Kenyataan bahwa aku akhirnya merasa kasihan sama dia buat aku jadi ga nyaman. Aku pengen ga suka sama dia sampe seterusnya :p tapi ga bisa lagi gara-gara buku ini.


Di buku ini Nico sangat dikuasai oleh kemarahan dan dendam. Dendam itu menjadikan-nya agen ganda. Satu saat dia memperkeruh suasana —yang beberapa kali terjadi, tapi di satu sisi dia cuma anak kecil yang sedang berduka dan marah. Nico, bagaimanapun juga masih punya sisi baik yang lebih dominan di dalam dirinya. He's demigod

Dia memang berusaha membuat Percy membayar kematian Biancha, dengan nyawa-nya sendiri —buset deh anak ini, tapi pada akhirnya dia menyerah dengan kemarahan-nya. Aku cuma merasa: "Duh, dek.. Percy ini uda bau tanah karena nyerempet kematian terus-menerus, situ behave sedikit bisa gak sih? Tolong dikondisikan itu suasana hatinya. Jangan muram terus kaya kuburan dong ah!" Well, dia emang anak Dunia Bawah yang urusannya sama kuburan dan hantu-hantu sih hahahaha.

Bahan yang ditampilkan —
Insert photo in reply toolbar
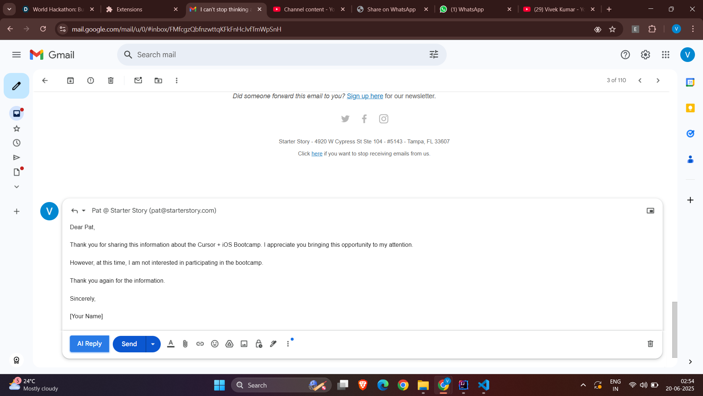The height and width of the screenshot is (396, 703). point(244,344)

* * *

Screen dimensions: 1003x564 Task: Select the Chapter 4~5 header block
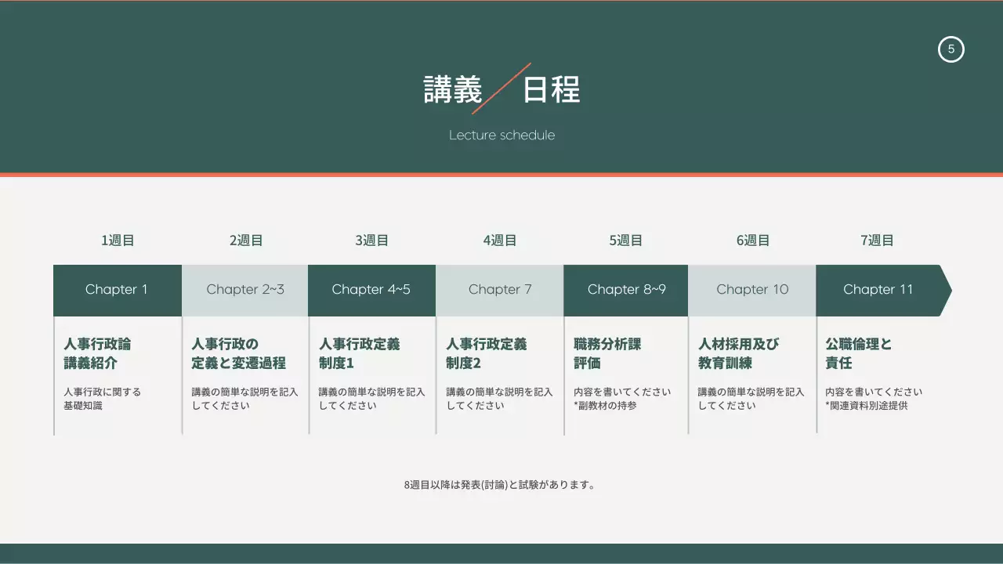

Latihan singkat —
Tentukan apakah setiap pernyataan di bawah ini sesuai dengan bacaan yang diberikan. Jawab ya atau tidak untuk masing-masing, lalu sertakan kutipan persis dari bacaan yang menjadi penentunya.
1. Di buku ini, Nico sangat dikuasai oleh kemarahan dan dendam.
2. Dendam menjadikan Nico agen ganda.
3. Sisi jahat Nico lebih dominan daripada sisi baiknya.

Jawaban tugas ini —
1. Ya: "Di buku ini Nico sangat dikuasai oleh kemarahan dan dendam."
2. Ya: "Dendam itu menjadikan-nya agen ganda."
3. Tidak: "Nico, bagaimanapun juga masih punya sisi baik yang lebih dominan di dalam dirinya."